Pour Key Bannerman, chaque équipe en interne doit prouver « qu’elle fait partie de l’histoire de l’IA », au risque sinon de se dissoudre dans le grand rien. Renommer tout et n’importe quoi Copilot ne serait qu’« un instinct de survie ».

L’IA générative a allumé la mèche d’une course à l’échalote entre les grands noms de la tech. Google aussi a tendance à apposer l’étiquette Gemini un peu partout. Mais, chez Microsoft, l’inflation de Copilot donne surtout l’impression que personne n’est au manche de l’avion — ou plutôt si : 80 copilotes.

De l’IA au chausse-pied

Reste à savoir à quoi sert tout ce petit monde. Un changement discret, réalisé en octobre dans les conditions d’utilisation de Copilot, a rebondi sur les réseaux sociaux ces derniers jours. Microsoft y explique — en gras et bien visible — que « Copilot est uniquement destiné à des fins de divertissement […] Ne vous fiez pas à Copilot pour obtenir des conseils importants. » Un message qui contraste avec le discours de l’entreprise, promouvant une IA « utile » pour les utilisateurs comme pour les entreprises.

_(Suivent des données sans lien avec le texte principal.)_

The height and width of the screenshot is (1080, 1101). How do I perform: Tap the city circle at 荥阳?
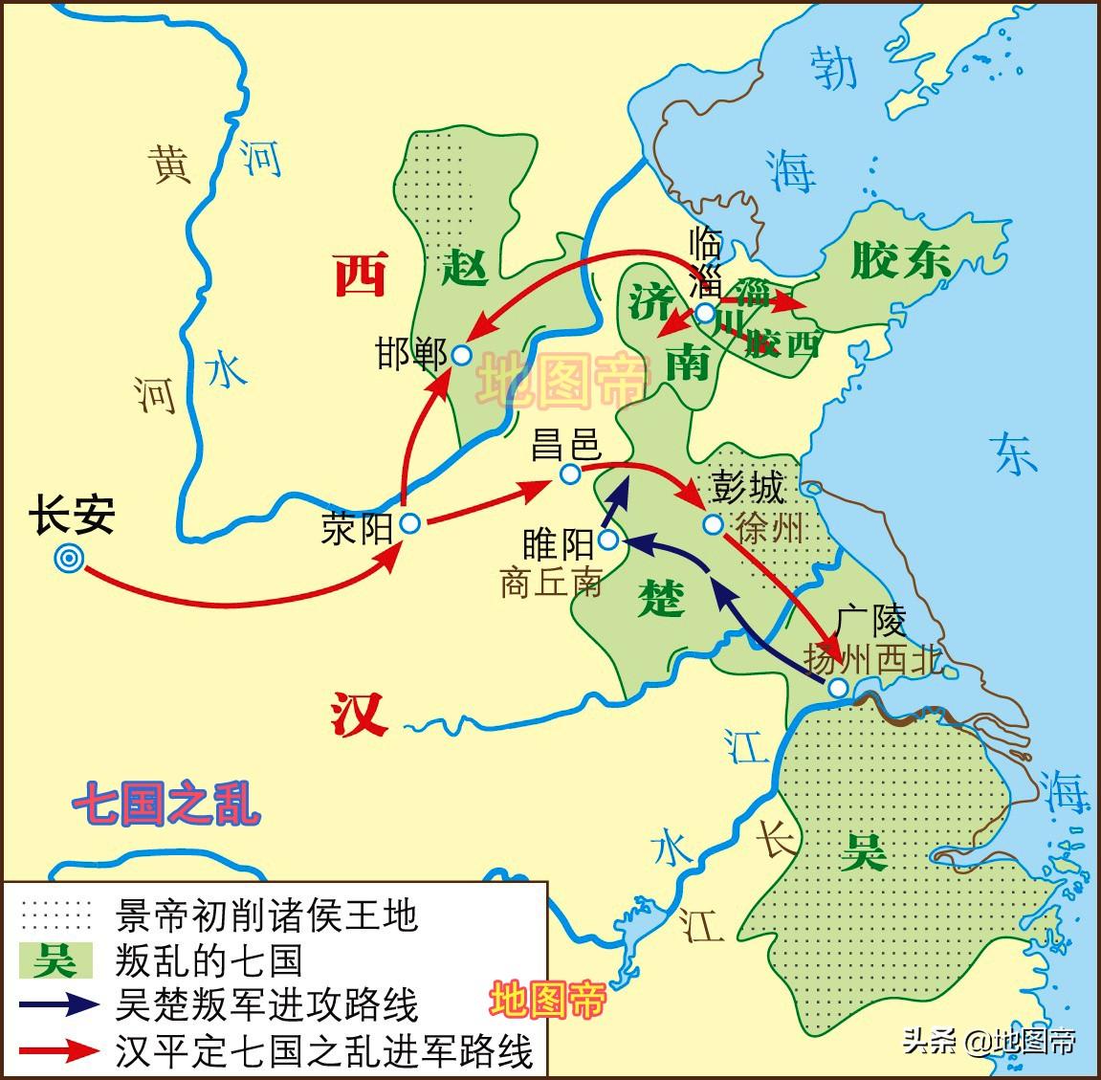410,523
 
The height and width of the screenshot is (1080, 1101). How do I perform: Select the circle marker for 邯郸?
461,356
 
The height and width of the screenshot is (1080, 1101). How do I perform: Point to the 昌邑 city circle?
569,474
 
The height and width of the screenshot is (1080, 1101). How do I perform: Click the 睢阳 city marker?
607,542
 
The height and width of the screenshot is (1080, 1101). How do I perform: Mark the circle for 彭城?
713,524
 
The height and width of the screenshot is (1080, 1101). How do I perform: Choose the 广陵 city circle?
837,688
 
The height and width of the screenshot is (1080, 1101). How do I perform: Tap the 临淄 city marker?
705,313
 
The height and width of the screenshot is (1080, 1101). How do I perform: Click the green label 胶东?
899,259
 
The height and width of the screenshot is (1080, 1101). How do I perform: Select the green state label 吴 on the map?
863,849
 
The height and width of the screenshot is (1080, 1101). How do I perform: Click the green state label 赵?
465,268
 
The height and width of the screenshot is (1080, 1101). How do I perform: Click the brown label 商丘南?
551,582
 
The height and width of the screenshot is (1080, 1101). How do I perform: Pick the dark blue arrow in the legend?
58,1004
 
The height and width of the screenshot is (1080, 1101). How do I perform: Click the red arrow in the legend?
58,1049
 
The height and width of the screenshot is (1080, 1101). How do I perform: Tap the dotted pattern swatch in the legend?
56,915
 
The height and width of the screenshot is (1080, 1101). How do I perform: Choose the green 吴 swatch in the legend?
56,959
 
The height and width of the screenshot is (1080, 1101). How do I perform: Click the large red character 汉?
360,714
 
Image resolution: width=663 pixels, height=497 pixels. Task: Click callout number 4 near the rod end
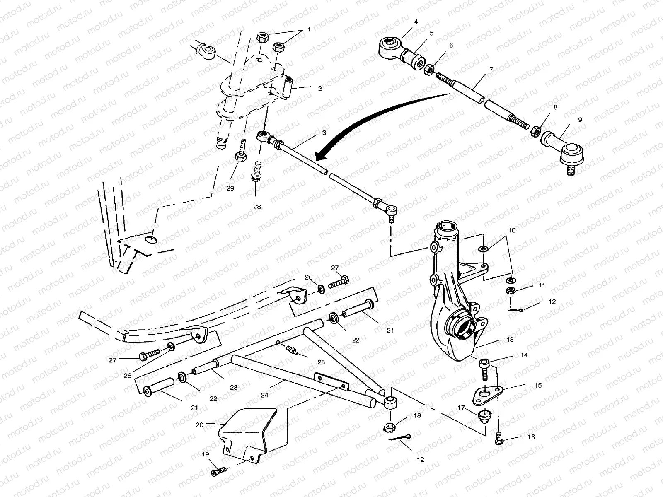(x=416, y=21)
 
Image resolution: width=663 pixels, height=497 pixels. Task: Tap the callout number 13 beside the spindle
(x=510, y=339)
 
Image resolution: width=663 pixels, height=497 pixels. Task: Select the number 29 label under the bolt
(x=230, y=188)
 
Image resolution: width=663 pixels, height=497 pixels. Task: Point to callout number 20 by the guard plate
(x=200, y=425)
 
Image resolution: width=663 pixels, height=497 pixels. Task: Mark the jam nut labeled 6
(x=430, y=68)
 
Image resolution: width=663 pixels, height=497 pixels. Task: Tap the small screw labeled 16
(x=499, y=437)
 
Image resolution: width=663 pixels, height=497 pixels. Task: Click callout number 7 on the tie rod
(x=491, y=69)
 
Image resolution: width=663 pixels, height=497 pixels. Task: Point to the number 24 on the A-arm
(x=264, y=395)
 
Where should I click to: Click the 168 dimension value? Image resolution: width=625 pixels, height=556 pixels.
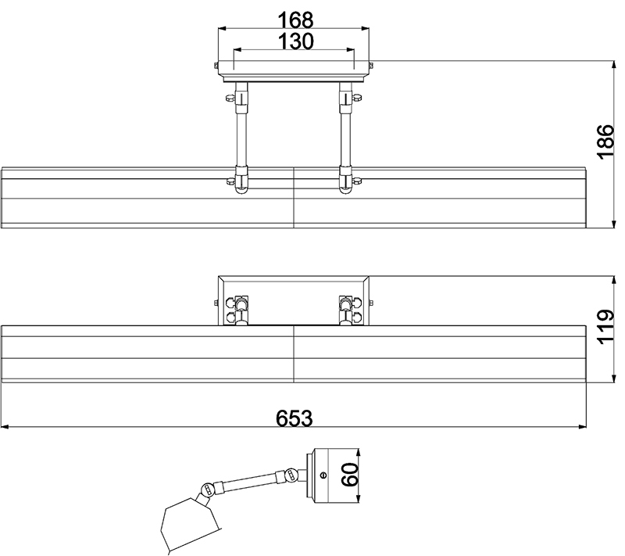pyautogui.click(x=295, y=20)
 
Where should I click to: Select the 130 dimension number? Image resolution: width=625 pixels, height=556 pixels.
pyautogui.click(x=295, y=41)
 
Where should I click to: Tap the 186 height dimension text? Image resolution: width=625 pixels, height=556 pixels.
pyautogui.click(x=606, y=142)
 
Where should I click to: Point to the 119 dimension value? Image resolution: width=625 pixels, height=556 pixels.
pyautogui.click(x=606, y=327)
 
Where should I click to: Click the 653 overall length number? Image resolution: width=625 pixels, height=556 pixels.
pyautogui.click(x=295, y=418)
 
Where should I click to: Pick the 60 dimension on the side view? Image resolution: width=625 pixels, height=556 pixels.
pyautogui.click(x=349, y=475)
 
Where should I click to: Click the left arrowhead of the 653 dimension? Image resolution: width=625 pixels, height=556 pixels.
pyautogui.click(x=5, y=427)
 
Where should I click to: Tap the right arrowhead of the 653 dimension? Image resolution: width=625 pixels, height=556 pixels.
pyautogui.click(x=582, y=427)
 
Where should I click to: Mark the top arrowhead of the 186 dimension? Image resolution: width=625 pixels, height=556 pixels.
pyautogui.click(x=613, y=66)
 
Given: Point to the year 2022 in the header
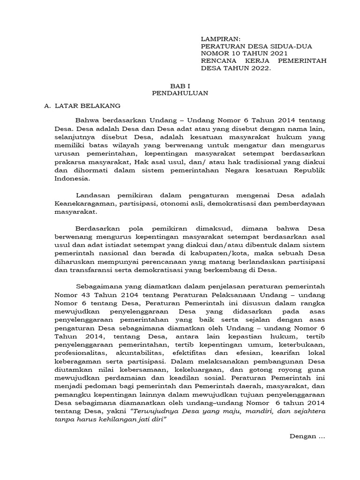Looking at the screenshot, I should point(260,68).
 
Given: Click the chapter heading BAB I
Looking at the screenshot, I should point(180,86).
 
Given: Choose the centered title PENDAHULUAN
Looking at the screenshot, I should point(180,93).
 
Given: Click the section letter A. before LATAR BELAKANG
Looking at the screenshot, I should point(47,106).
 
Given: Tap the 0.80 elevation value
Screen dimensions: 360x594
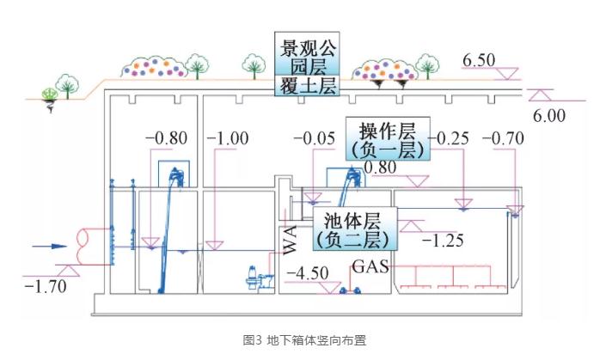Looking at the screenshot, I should pyautogui.click(x=381, y=168).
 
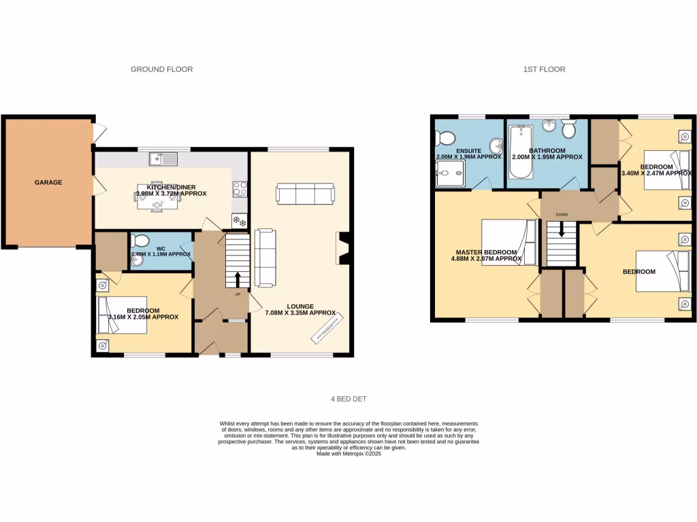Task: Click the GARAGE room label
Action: (x=48, y=182)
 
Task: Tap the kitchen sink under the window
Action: (x=164, y=159)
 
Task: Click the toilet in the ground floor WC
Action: (x=140, y=241)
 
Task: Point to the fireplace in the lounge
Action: (x=344, y=247)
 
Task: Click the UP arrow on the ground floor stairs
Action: (x=238, y=279)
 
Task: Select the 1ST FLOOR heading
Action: (x=543, y=69)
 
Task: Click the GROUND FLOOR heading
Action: (x=161, y=69)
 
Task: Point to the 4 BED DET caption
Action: (x=348, y=399)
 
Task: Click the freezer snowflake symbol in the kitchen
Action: (x=240, y=220)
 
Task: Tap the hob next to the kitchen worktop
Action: (x=240, y=188)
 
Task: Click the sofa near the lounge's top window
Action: (x=305, y=194)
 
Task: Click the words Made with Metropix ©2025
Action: (x=348, y=453)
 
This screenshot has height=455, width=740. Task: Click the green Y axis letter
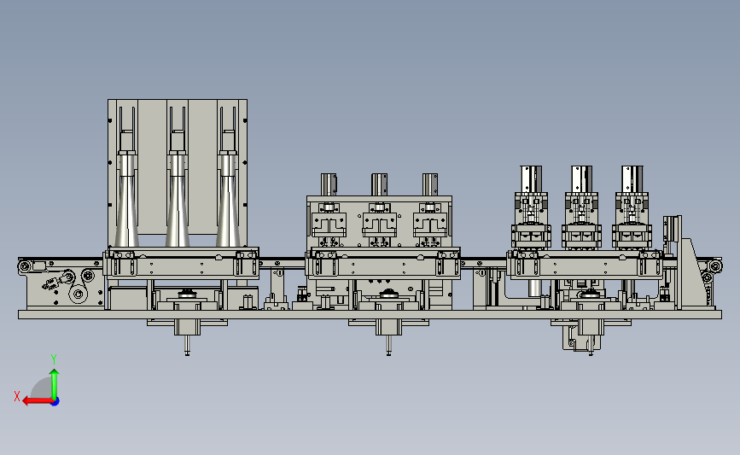(x=54, y=359)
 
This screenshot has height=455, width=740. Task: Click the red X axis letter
(x=17, y=396)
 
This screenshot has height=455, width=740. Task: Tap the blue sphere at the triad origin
(x=55, y=401)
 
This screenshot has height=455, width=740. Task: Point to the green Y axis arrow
(x=55, y=384)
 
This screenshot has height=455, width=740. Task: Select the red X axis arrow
(x=38, y=401)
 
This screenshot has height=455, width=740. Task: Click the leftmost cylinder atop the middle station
(x=329, y=184)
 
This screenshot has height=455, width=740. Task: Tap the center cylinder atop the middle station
(x=379, y=184)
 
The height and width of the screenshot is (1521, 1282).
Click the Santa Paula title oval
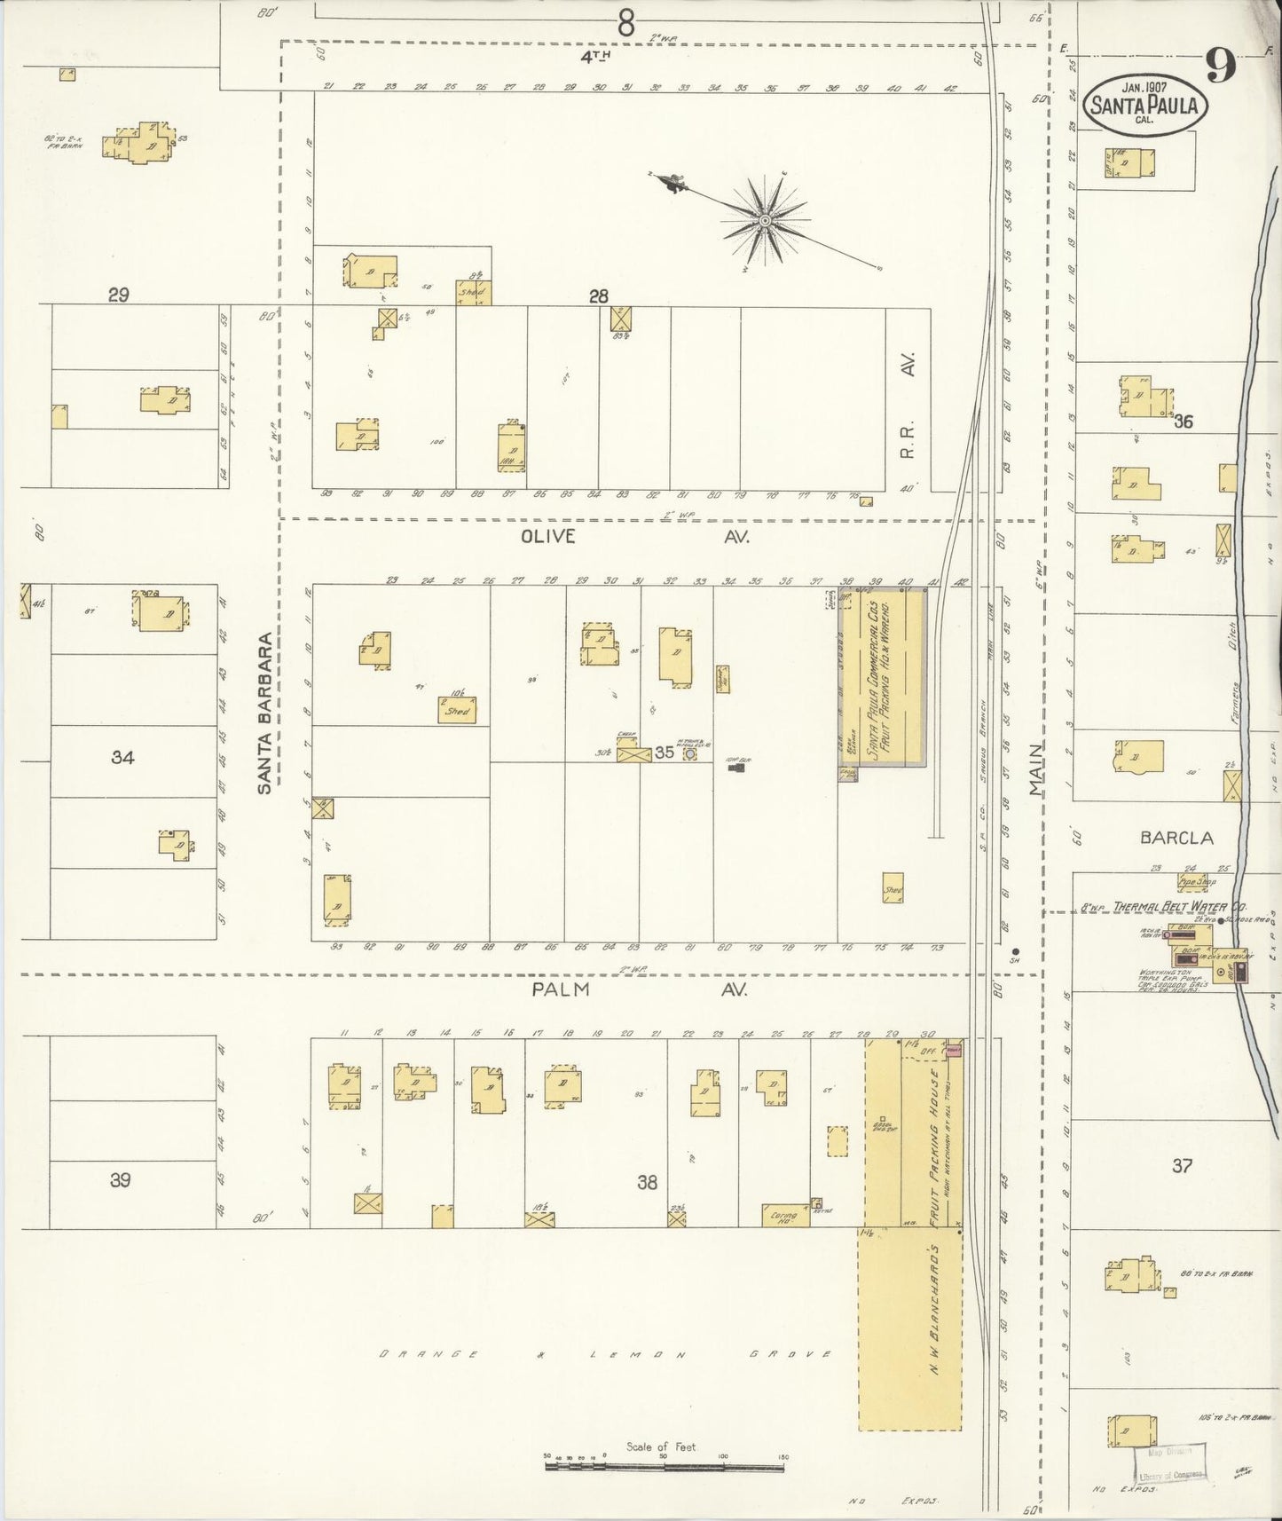[x=1144, y=103]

Microsoft prévoit toutefois de modifier prochainement les termes et conditions de Copilot. « La formulation “à des fins de divertissement” est un héritage de l’époque où Copilot a été lancé comme un service d’accompagnement à la recherche dans Bing », a expliqué un représentant du groupe à PCMag. Une formulation qui ne reflète plus la manière dont l’IA est désormais utilisée. Ça va mieux en le disant.

C’est une manière pour l’éditeur de rappeler que son IA générative peut faire des erreurs. Un message plus ou moins similaire se trouve chez d’autres. Anthropic par exemple rappelle que « Claude est une IA et peut faire des erreurs », de même chez OpenAI avec ChatGPT qui peut aussi « commettre des erreurs ».

Trop de Copilot tue-t-il le Copilot ? Microsoft avait reçu un accueil glacial en fin d’année dernière, lors de la présentation d’une vision d’un Windows « agentique ». À tel point que l’éditeur a annoncé une réduction de la voilure des fonctions IA dans le système d’exploitation.

En mars, lors de l’annonce de changements en profondeur pour Windows 11, Microsoft laissait entendre que les intégrations inutiles de Copilot allaient disparaitre, à commencer par Capture et croquis, Photos, Widgets et Bloc-notes.